In April 2021, Blue was named the head coach of Kennesaw State. She remained with the team for five years before taking an assistant coaching job at Penn State.

== Playing career ==
During her collegiate career, Blue played for Miami, amassing 1,724 points on the court from 1994–98.

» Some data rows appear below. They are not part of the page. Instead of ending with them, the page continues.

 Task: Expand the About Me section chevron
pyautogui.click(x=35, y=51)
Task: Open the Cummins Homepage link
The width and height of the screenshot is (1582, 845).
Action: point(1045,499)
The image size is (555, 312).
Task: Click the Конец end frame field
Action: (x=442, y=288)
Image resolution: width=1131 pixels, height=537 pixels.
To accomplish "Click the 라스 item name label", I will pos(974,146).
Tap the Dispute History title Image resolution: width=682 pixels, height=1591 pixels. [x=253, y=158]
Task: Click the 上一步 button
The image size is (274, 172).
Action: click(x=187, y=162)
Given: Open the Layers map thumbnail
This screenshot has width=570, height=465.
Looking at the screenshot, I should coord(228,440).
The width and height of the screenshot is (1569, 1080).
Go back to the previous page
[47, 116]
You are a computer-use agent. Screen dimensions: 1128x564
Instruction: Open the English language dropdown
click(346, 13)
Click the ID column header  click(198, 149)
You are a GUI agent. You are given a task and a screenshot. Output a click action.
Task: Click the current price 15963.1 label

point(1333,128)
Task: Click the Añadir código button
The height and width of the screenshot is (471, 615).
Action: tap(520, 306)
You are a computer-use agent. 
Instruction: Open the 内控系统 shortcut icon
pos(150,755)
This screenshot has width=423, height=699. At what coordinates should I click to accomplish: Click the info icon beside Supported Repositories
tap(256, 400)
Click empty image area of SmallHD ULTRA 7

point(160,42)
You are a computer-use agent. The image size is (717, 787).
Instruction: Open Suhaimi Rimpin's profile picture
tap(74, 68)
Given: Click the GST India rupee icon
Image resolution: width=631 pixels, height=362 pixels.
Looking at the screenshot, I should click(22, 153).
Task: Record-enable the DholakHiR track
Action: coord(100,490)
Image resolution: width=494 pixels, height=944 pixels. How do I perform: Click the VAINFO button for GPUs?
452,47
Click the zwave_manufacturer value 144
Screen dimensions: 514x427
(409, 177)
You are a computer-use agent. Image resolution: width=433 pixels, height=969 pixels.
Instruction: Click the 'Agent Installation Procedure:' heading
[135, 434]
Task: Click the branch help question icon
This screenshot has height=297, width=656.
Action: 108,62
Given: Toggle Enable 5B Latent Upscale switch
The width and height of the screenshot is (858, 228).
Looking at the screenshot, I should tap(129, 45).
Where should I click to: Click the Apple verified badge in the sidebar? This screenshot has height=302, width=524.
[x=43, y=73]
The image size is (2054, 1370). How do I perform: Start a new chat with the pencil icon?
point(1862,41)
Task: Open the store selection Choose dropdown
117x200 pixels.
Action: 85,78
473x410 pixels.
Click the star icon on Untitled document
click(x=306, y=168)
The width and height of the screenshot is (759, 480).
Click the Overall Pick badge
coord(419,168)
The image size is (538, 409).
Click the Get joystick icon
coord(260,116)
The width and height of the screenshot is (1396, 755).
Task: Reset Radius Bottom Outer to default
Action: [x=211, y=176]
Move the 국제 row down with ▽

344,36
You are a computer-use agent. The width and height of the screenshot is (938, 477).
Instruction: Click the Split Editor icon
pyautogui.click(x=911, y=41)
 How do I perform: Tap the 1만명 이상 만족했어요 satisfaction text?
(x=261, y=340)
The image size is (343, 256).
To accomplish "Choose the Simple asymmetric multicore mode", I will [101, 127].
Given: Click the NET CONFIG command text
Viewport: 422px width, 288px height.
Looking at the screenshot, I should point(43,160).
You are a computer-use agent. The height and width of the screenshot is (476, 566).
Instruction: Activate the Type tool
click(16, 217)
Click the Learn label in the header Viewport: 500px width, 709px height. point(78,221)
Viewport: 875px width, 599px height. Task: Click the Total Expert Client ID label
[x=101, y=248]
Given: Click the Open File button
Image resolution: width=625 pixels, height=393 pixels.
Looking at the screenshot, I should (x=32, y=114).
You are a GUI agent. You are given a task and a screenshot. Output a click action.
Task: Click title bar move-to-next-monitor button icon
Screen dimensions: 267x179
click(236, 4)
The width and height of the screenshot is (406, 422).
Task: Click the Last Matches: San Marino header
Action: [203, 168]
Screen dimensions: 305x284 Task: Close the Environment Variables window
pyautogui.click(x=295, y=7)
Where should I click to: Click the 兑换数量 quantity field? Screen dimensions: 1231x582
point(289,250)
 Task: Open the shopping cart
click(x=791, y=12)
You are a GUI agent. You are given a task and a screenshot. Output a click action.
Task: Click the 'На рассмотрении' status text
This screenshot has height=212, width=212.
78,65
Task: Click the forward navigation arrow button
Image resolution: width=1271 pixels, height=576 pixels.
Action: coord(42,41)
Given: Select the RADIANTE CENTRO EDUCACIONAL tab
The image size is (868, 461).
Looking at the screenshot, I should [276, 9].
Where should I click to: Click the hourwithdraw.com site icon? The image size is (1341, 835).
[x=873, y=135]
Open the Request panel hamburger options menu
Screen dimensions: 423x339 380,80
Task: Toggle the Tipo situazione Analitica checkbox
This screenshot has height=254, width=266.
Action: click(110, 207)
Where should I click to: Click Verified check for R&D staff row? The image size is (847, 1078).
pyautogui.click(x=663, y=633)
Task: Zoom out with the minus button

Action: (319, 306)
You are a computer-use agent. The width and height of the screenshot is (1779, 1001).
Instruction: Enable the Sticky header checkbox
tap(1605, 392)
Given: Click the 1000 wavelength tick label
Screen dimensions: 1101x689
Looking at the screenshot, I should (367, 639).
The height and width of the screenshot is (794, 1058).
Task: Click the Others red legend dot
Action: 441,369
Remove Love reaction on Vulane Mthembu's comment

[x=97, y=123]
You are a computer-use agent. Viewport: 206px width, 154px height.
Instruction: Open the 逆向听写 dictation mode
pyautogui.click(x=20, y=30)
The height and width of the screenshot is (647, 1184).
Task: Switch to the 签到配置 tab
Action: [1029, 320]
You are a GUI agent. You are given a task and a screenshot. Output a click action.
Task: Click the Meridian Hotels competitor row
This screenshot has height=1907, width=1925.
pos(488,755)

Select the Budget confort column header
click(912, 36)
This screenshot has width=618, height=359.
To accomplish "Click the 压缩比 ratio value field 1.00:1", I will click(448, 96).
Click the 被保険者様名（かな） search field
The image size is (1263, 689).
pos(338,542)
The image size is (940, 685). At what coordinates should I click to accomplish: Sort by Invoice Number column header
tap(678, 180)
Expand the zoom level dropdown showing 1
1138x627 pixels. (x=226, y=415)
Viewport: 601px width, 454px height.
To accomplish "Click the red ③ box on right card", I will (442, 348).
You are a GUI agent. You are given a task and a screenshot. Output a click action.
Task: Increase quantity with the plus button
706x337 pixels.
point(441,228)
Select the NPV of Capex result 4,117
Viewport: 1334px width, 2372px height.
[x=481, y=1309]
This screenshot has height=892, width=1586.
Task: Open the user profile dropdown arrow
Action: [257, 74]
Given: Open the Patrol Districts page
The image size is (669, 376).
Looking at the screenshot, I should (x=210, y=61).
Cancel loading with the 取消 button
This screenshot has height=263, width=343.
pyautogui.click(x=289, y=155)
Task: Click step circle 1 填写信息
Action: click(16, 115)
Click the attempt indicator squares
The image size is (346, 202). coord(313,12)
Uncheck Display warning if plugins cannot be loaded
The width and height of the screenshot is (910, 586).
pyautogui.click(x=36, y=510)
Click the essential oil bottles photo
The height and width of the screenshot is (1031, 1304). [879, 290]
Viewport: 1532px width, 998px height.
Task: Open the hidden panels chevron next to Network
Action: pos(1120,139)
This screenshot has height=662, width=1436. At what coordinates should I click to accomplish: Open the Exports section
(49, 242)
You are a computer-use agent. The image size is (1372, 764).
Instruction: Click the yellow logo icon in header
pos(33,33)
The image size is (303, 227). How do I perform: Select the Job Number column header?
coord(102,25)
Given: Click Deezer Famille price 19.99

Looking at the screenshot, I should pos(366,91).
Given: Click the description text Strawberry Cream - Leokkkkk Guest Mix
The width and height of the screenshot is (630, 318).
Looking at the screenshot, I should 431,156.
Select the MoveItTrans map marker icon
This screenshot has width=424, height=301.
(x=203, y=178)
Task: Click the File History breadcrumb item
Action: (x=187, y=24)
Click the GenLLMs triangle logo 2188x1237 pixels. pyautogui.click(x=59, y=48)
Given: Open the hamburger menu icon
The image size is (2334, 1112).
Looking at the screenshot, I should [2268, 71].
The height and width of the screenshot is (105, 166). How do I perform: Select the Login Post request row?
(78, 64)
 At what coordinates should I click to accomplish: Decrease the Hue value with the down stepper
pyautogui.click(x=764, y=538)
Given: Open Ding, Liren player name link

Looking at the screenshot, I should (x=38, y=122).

She was selected 15th by the Los Angeles Sparks in the 1998 WNBA draft, becoming Miami's 1st WNBA draft pick. During the 1999 expansion draft on April 6, 1999, Blue was selected by the Minnesota Lynx.

==Career statistics==

===WNBA===
====Regular season====

| Year | Team | GP | GS | MPG | FG% | 3P% | FT% | RPG | APG | SPG | BPG | TO | PPG |
|---|---|---|---|---|---|---|---|---|---|---|---|---|---|
| 1998 | Los Angeles | 30 | 3 | 11.0 | 33.8 | 28.6 | 62.5 | 1.6 | 0.3 | 0.4 | 0.1 | 0.9 | 2.4 |
| 1999 | Did not play (waived) |  |  |  |  |  |  |  |  |  |  |  |  |
| 2000 | Did not play (did not appear in WNBA) |  |  |  |  |  |  |  |  |  |  |  |  |
| 2001 | Did not play (did not appear in WNBA) |  |  |  |  |  |  |  |  |  |  |  |  |
| 2002 | Did not play (did not appear in WNBA) |  |  |  |  |  |  |  |  |  |  |  |  |
| 2003 | Houston | 16 | 0 | 2.3 | 25.0 | 0.0 | 50.0 | 0.1 | 0.1 | 0.0 | 0.0 | 0.1 | 0.3 |
| 2004 | Houston | 13 | 3 | 11.9 | 38.1 | 0.0 | 92.3 | 1.6 | 0.4 | 0.1 | 0.0 | 0.5 | 3.4 |
| Career | 3 years, 2 teams | 59 | 6 | 8.9 | 35.0 | 24.0 | 70.7 | 1.2 | 0.3 | 0.2 | 0.1 | 0.6 | 2.1 |

====Playoffs====

| Year | Team | GP | GS | MPG | FG% | 3P% | FT% | RPG | APG | SPG | BPG | TO | PPG |
|---|---|---|---|---|---|---|---|---|---|---|---|---|---|
| 2003 | Houston | 1 | 0 | 4.0 | 0.0 | 0.0 | 0.0 | 0.0 | 1.0 | 0.0 | 0.0 | 2.0 | 0.0 |
| Career | 1 year, 1 team | 1 | 0 | 4.0 | 0.0 | 0.0 | 0.0 | 0.0 | 1.0 | 0.0 | 0.0 | 2.0 | 0.0 |

=== College ===

| Year | Team | GP | GS | MPG | FG% | 3P% | FT% | RPG | APG | SPG | BPG | TO | PPG |
| 1994–95 | Miami (FL) | 24 | - | - | 38.6 | 0.0 | 65.3 | 7.2 | 0.6 | 1.3 | 0.8 | - | 14.5 |
| 1995–96 | Miami (FL) | 27 | - | - | 48.8 | 0.0 | 56.7 | 6.4 | 1.0 | 1.3 | 0.2 | - | 16.0 |
| 1996–97 | Miami (FL) | 29 | - | - | 42.1 | 0.0 | 64.7 | 5.6 | 2.6 | 1.3 | 0.2 | - | 13.4 |
| 1997–98 | Miami (FL) | 29 | - | - | 45.8 | 45.3 | 72.2 | 5.7 | 0.8 | 1.2 | 0.3 | - | 19.2 |
| Career |  | 109 | - | - | 44.0 | 42.9 | 65.2 | 6.2 | 1.3 | 1.3 | 0.3 | - | 15.8 |
Statistics retrieved from Sports-Reference.